Required action: Lines from the one containing "Screenshot is 1722x2156." through the last line of the data are to be repeated word for word, both ends included.

Available data:
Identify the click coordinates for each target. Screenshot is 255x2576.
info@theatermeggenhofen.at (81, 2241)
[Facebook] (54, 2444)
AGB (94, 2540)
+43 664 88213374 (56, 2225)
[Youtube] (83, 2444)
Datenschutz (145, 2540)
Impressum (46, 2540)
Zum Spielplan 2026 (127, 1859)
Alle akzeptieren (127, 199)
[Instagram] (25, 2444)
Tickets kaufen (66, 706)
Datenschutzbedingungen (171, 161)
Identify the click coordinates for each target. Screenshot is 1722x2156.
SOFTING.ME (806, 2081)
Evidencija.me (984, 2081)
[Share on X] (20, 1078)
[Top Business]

Result:
Identify the click coordinates for each target. Screenshot is 1722x2156.
SOFTING.ME (806, 2081)
Evidencija.me (984, 2081)
[Share on X] (20, 1078)
[Top Business]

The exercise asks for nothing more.